Indirectly, and it is worth taking seriously. A 2018 systematic review by Joy Hussain and Marc Cohen in Evidence-Based Complementary and Alternative Medicine pooled 40 studies and found regular sauna use linked to better cardiovascular function, recovery and wellbeing. None of that burns fat directly — but better recovery and sleep help you train more consistently, and consistency is what actually moves the scale over months.

Is using a sauna to cut weight for a weigh-in safe?

It is dehydration, and it carries real risk. Dropping a kilo of sweat to hit a number leaves you with lower blood volume, higher heart rate and a genuine chance of heat illness — and the weight returns the moment you rehydrate. If you are not making a regulated weight class under supervision, there is no good reason to do it.
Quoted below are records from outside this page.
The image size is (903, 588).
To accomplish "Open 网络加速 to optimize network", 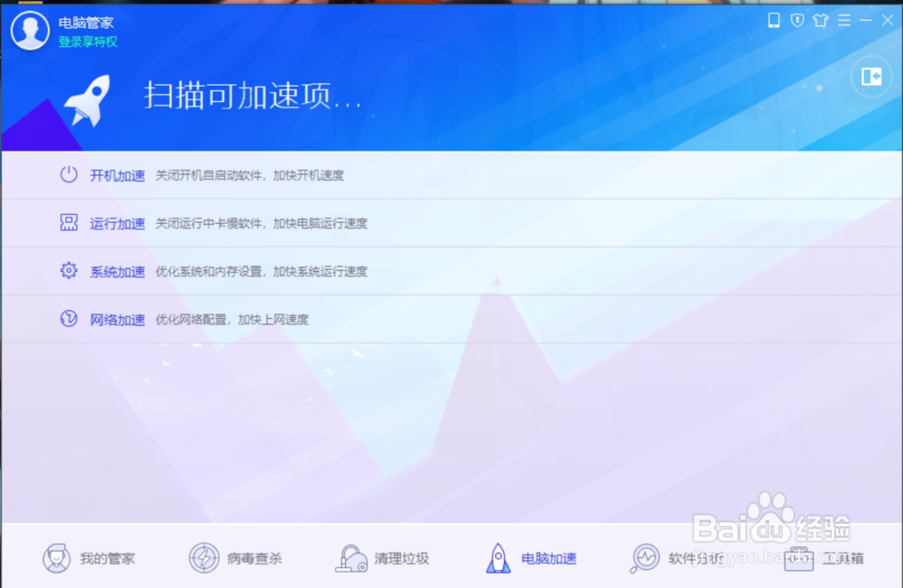I will [x=116, y=319].
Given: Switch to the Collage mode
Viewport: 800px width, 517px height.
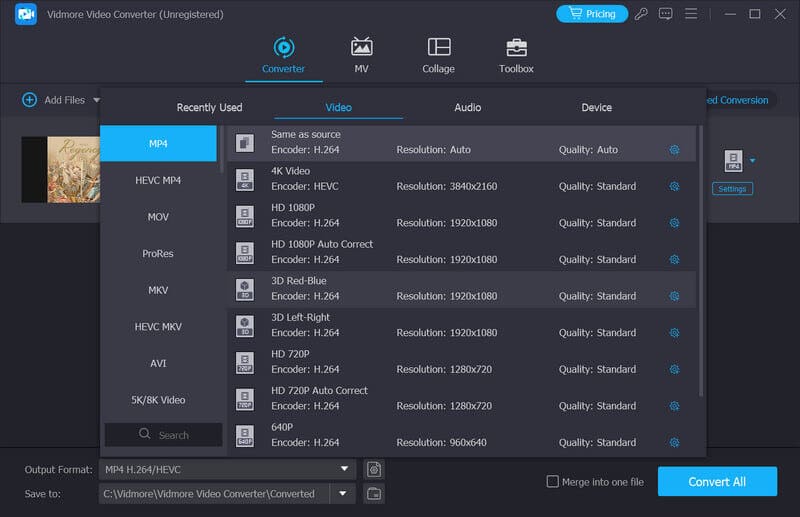Looking at the screenshot, I should (x=438, y=48).
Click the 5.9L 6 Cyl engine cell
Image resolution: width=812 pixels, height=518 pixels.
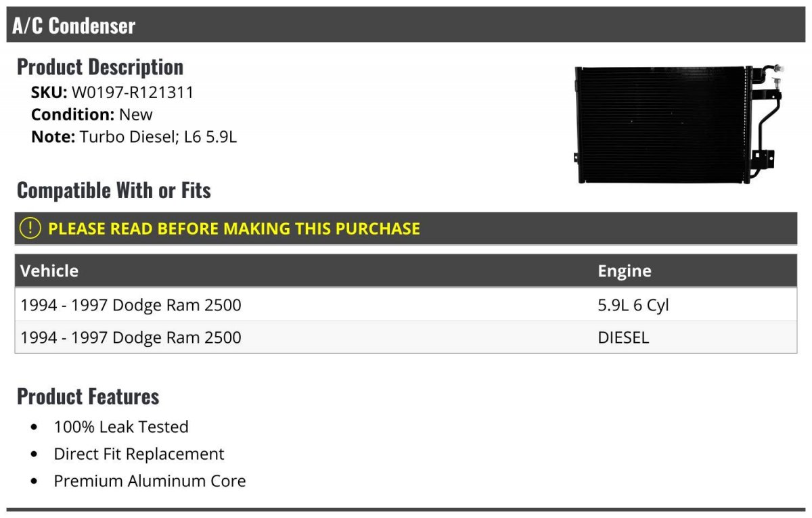tap(633, 305)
How often should I use a sauna if I care about body composition?

Three to four sessions a week of 15 to 20 minutes is a sensible target for healthy adults, built up gradually. The cardiovascular signal in the research is dose-dependent — Jari Laukkanen's Finnish cohort saw the biggest benefits at four to seven sessions a week — so frequency matters more than marathon single sits. Use the sauna after exercise, hydrate around it, and judge it by recovery, not the post-session scale.